Huida

El corazón se le va a salir del pecho. No sabe cuanto tiempo lleva corriendo a ciegas, en la oscuridad, intentando no perder la orientación. Tiene los brazos y las piernas llenos de heridas de las múltiples caídas entre ramas y raíces. El tobillo derecho está inflamado y le duele al apoyarlo, seguir corriendo ha dejado de ser una opción. Al menos el bosque queda a su espalda y ya no escucha a sus perseguidores. Sabe que están ahí, buscando su rastro. Es inevitable.

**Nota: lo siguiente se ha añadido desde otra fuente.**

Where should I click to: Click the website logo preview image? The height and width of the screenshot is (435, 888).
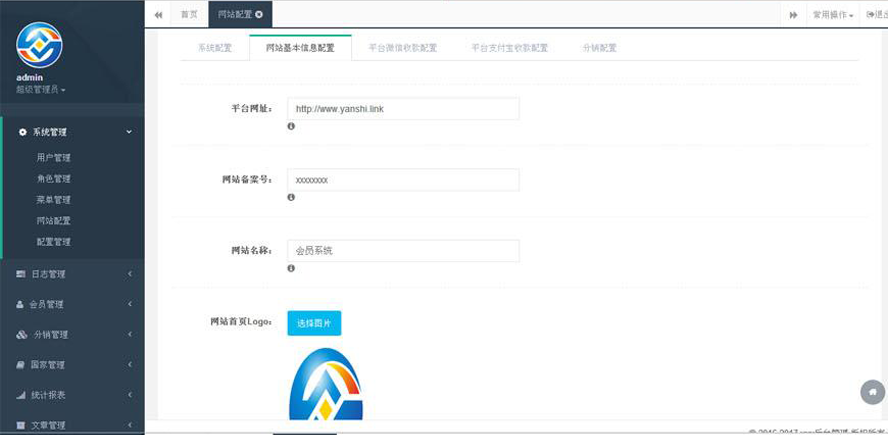(x=326, y=385)
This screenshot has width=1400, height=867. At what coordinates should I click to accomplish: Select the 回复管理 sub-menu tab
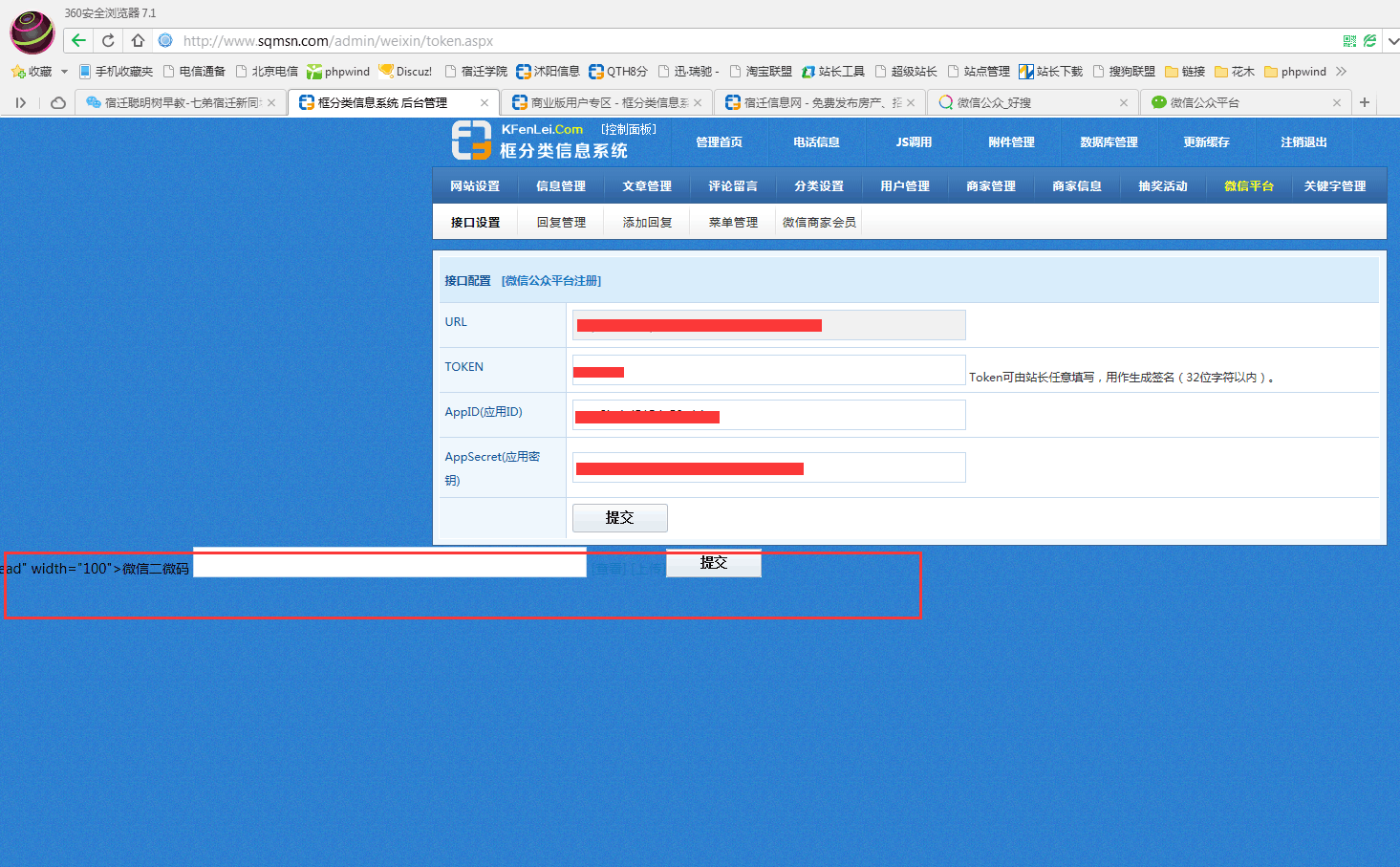pos(561,223)
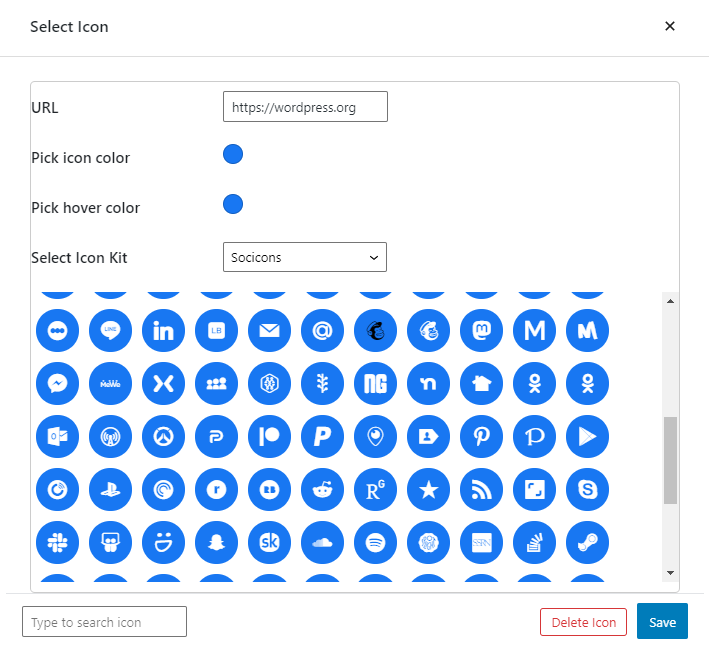The height and width of the screenshot is (652, 709).
Task: Click the Save button
Action: tap(662, 622)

Se deja caer a la orilla del río. Cada latido resuena en su cabeza como un latigazo que le hace perder la vista durante una fracción de segundo mientras un dolor insoportable interrumpe sus pensamientos. Se acerca al agua e intenta beber y lavarse las heridas mientras piensa un plan de acción. Cuando decidió escapar, sabía que la probabilidad de encontrar un barco era pequeña, casi insignificante, pero se había aferrado a esa posibilidad para encontrar fuerzas para la primera etapa. Ahora tocaba reconsiderar las opciones. No puede quedarse aquí, tiene que seguir adelante. Es sólo cuestión de tiempo que la encuentren.

El corazón vuelve a latir más despacio, ya puede pensar. Está claro que debe seguir por el río, es la única forma de ocultar su rastro, pero el río no es seguro. La corriente es fuerte y deberá luchar por llegar al otro lado. Quizás simplemente debería dejarse arrastrar un trecho y luego volver a la misma orilla.

Pero no, no es tiempo de elaborar un plan, deben estar cerca, tiene que seguir moviéndose, porque parar implica morir. Rueda y se deja caer en el agua. Está fría. Muy fría. Agradablemente fría, porque adormece su cuerpo dolorido. Casi podría cerrar los ojos y simplemente dejarse arrastrar. Puede que lo haga.